(Ed. note cum Side note: Since I have now officially taken over the writing of this blog, it is no longer appropriate for the asides to be known as Ed. notes, so I have changed it to Side Notes. These are still critically important, yet mostly irrelevant asides which should be shared with you, but don’t necessarily connect directly with the main thrust of my point.)
Well here we are again, spending more of someone’s inheritance, just to make ourselves feel better. We are on Westjet Flight 1876 headed for 10 days in sunny Maui. How good is that!
Being the frugal-minded souls we are, rather than paying for Park ‘N Fly, we took a cab from our house to Lougheed Mall to catch the Skytrain down to Waterfront Station. This gave me an excellent opportunity to compare, in a fair and unbiased manner, transportation systems in Vancouver and Shanghai/Jiaxing.
- In Vancouver (ok, ok, Port Coquitlam) you can call a taxi and book them in advance. I did this at 11:00 am for a 1:00pm departure from our house. At 1:05 I called to ask where it was. “Hmm, oh yes I see. Ok. He is on his way and will be there in just a couple of minutes.” Now right then I knew we were in trouble. No one EVER says, “I see. Ok” in a good way. Five minutes later he shows up. He drove a maximum of 5 km/hr below the speed limit, stopped at every yellow light and charged us $42.00. (Side note: I went online for interest sake checked how much a cab all the way down to Waterfront Station would cost us. It said 30km and $70.00. Either we got ripped off big time or – unbelievably – you can’t believe everything you read on the Internet.)
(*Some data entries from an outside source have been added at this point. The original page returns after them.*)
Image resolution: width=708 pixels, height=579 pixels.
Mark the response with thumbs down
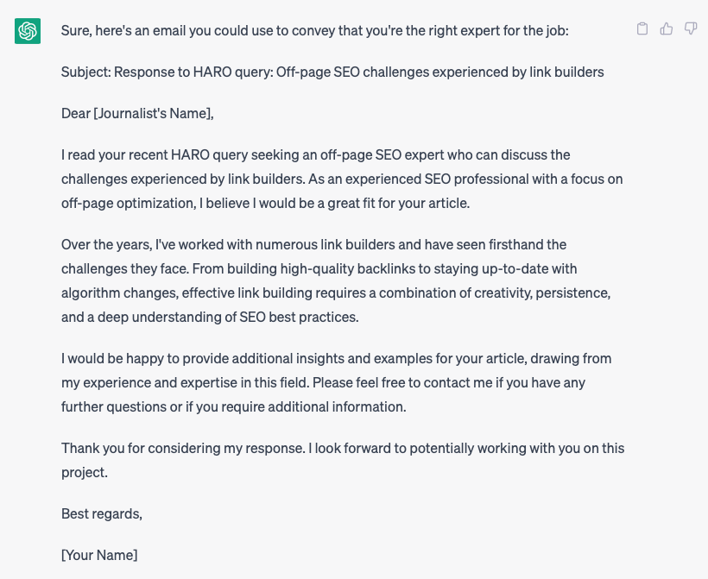[691, 28]
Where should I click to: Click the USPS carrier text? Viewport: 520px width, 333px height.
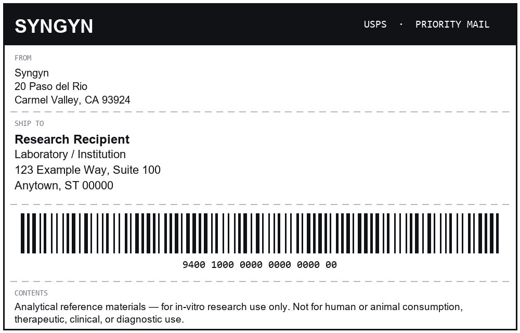coord(375,24)
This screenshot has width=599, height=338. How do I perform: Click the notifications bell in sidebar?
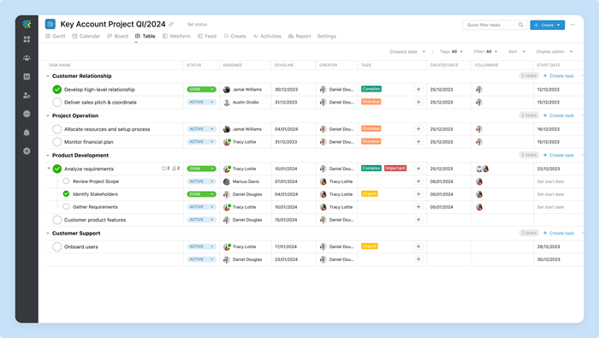[x=27, y=133]
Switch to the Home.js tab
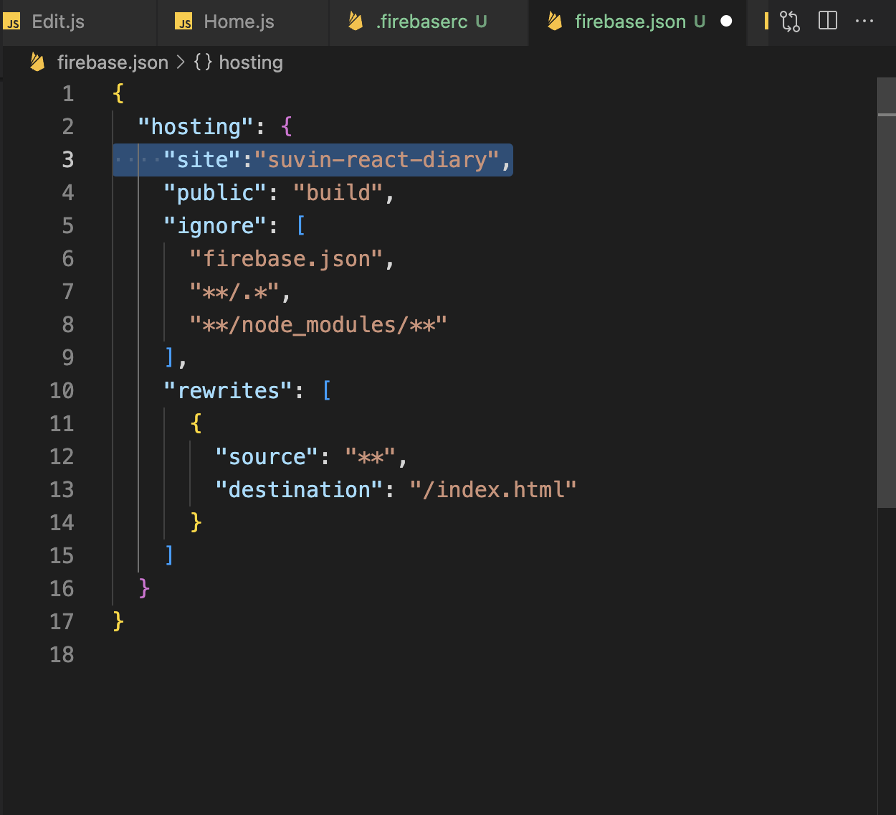 pyautogui.click(x=237, y=22)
- In Shanghai you can’t book a taxi in advance, they drive like maniacs, may or may not stop to pick you up and arbitrarily add money to the meter if it is night time, raining or some other reason you can’t understand because they only speak Chinese and I don’t. (Side note: Come to think of it, the meters are like the white lines on roads and traffic lights – merely suggestions to be followed – or not)
- Where to start? Skytrain moves people from A to B. It runs on rails. Since the majority of the line is outside, the views are spectacular.
In Vancouver, the Millenium Line has cars which are about one-third the size of any Shanghai subway car. The majority of the people in our car were Chinese (Side note: I am not being racist – I recognized the language, even if I don’t speak it, so there).
There are two – maybe three cars to a train. The cars hold maybe 50 people sitting and another 50 standing and run every 6-7 minutes. It cost $2.75 to go from Lougheed Mall to downtown. I understand that the “honour” system of paying is going away. Now they have actual turnstiles into which you will eventually put your ticket when you enter or leave. I say eventually because right now the turnstiles are wide open. Apparently it will take Vancouverites another month to learn how to use them. What they will learn then that they can’t learn now is beyond me. Is this just another example of how incompetent Translink is? Close the damn turnstiles!
- Shanghai Metro moves people from A to B. It runs on rails. It is 99% below ground – no views. The other 1% just has apartment towers and smog to see. The majority of the passengers are Chinese. (Side note: I am not being racist – we were in CHINA!) Shanghai subway trains are 16 cars long. They hold 60 – 80 people sitting and another 150 – 200 standing. You do the math. They run every 5 minutes. You can go from one side of Shanghai to the other – a trip of about 1 ½ hours on the subway for about $1.00. There is no honour system and they use the “tap-in tap-out” method quite successfully. God help the person who tries to jump the turnstile.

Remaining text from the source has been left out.